Можно было бы, разумеется, говорить о приспособлении к требованиям либератьной газеты, что действительно имело место, но в то же время Троцкий никогда не писал противоположное тому, что составляло сущность его политических воззрений. Более того, идеи «догоняющего развития», содержавшиеся в болгарском цикле статей, соответствовали его концепции перманентной революции, если, разумеется, понимать ее как перспективную цель, а не текущую политическую задачу.
Военный и международно-политический корреспондент
Троцкий прибыл в Софию как раз в тот день, когда началась первая Балканская война — 5 октября 1912 года. Первые впечатления у него появились в поезде Белград — София, и он поделился ими с читателями газеты «День», стоявшей на меньшевистских позициях.[357] Статья «Перед событиями» была типичным репортажем, откликом на мнения, которые высказывали ехавшие с ним в одном купе представители болгарской и сербской элиты и другая публика, а также британский журналист (последний, правда, произносил в основном междометия). На первый взгляд, воздерживаясь от собственного мнения, Троцкий использовал устные и газетные свидетельства для своих лишь слегка прикрытых прогнозов. Он полагал, и небезосновательно, что союзники могут рассчитывать на серьезные военные успехи только в первое время при условии их энергичных действий. Длительная военная кампания им была не по силам, так как Турция способна была выдвинуть «тяжелые малоазиатские и сирийские резервы». Любопытна ироническая характеристика британского журналиста, от которой язвительный «Антид Ото» не мог удержаться, но написанная не только для развлечения читателей. Эта оценка предваряла рассуждения о том, насколько неадекватно характеризовала западная пресса Балканские войны. Мы читаем: «Он великолепен, этот посланник от прессы. Его ноги с уверенными в себе плотными округлостями занимают половину купе. В плотных чулках, в плотных гамашах над огнеупорными подошвами, в ковровом серо-клетчатом костюме, с короткой толстой трубкой лучшего качества в зубах, с выгравированным пробором, двумя желтыми чемоданами из кожи допотопного животного, он неподвижно сидит над книжкой Анатоля Франса «Les dieux ont soif» («Боги жаждут»).
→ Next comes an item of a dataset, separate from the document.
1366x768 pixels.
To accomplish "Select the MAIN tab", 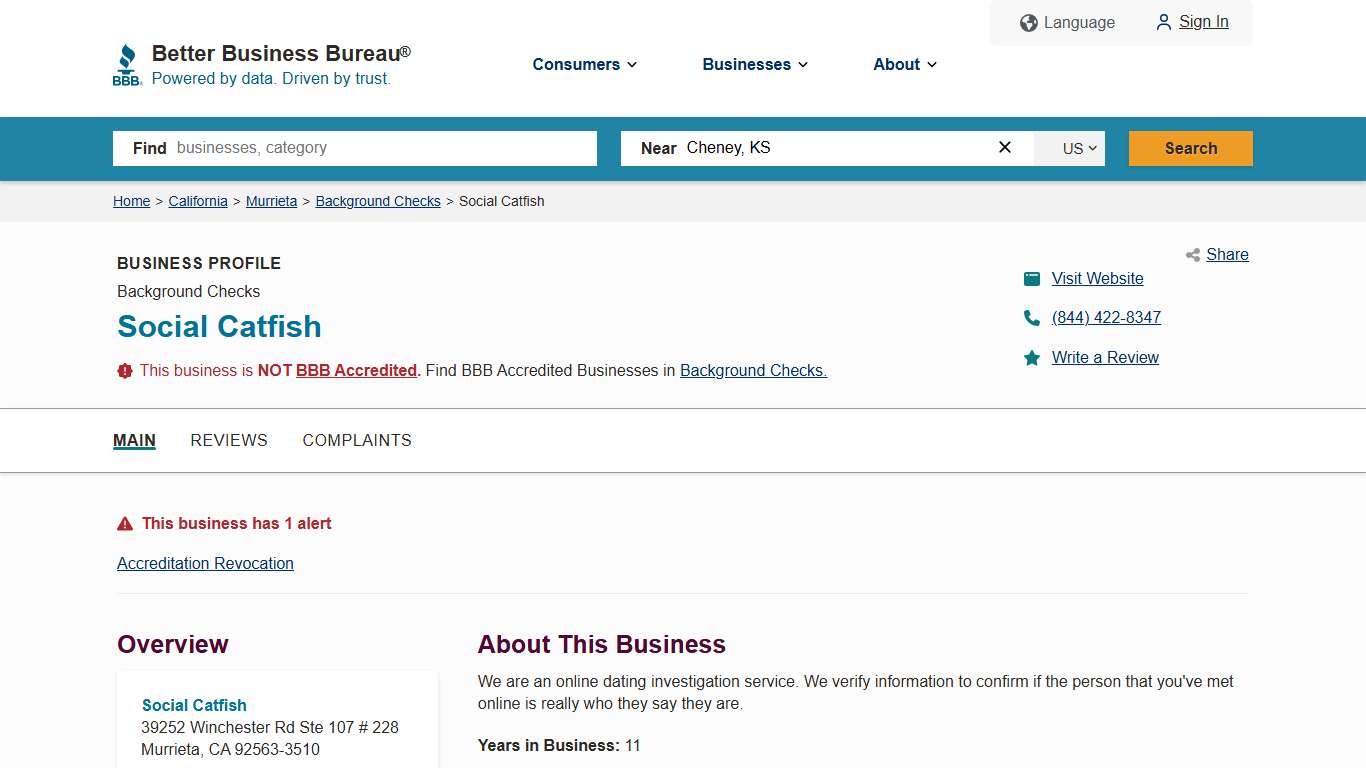I will point(134,440).
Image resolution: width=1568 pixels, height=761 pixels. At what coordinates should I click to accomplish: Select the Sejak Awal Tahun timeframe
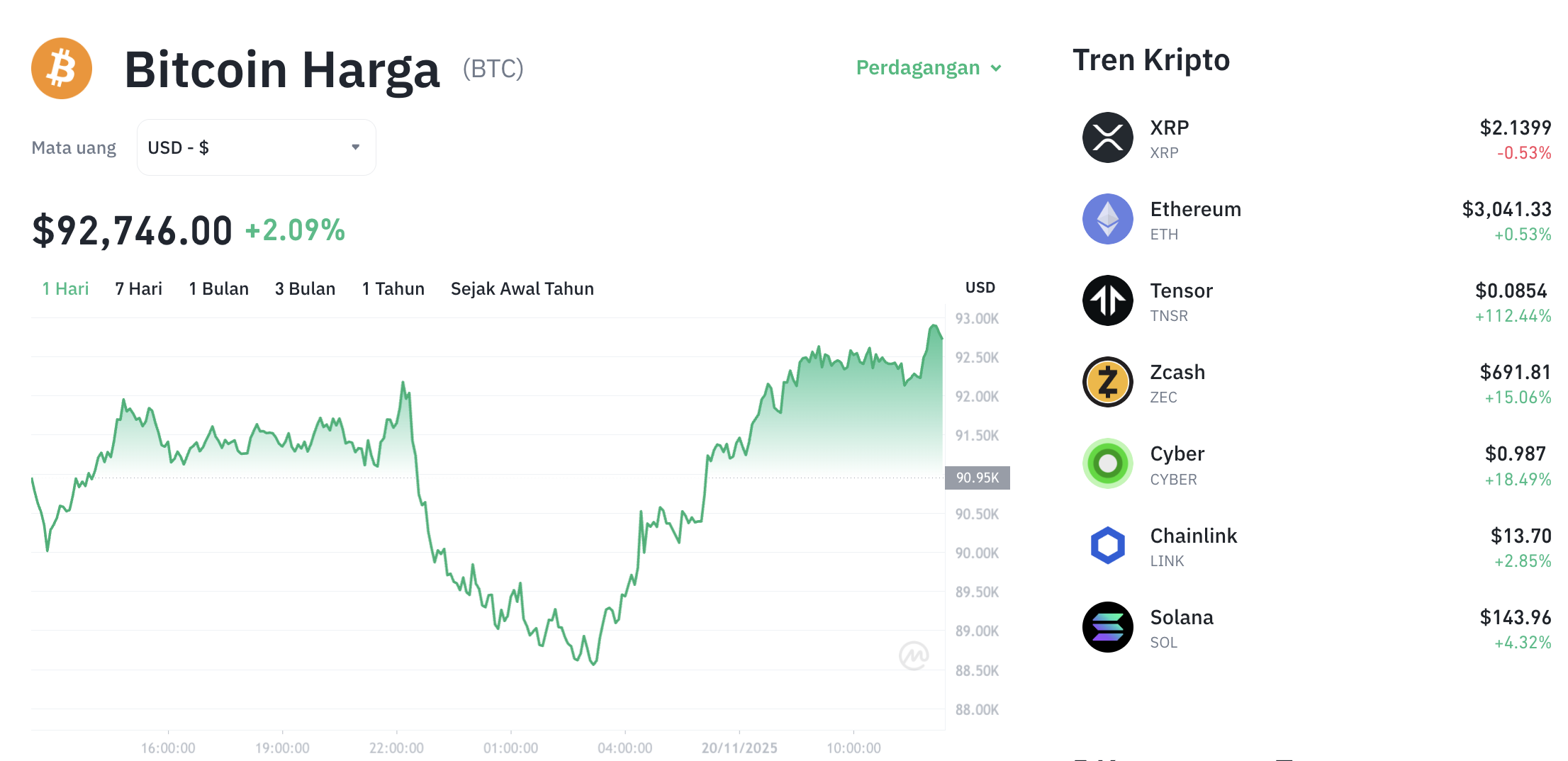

Он в первый раз на Балканском полуострове, не понимает ни одного из славянских языков, не говорит ни слова на немецком, владеет французским лишь настолько, насколько это совместимо с достоинством умеющего себя вести великобританца, не глядит в окна и ни с кем не разговаривает… Он увидит ровно столько, сколько необходимо публике «Вестминстерской газеты»».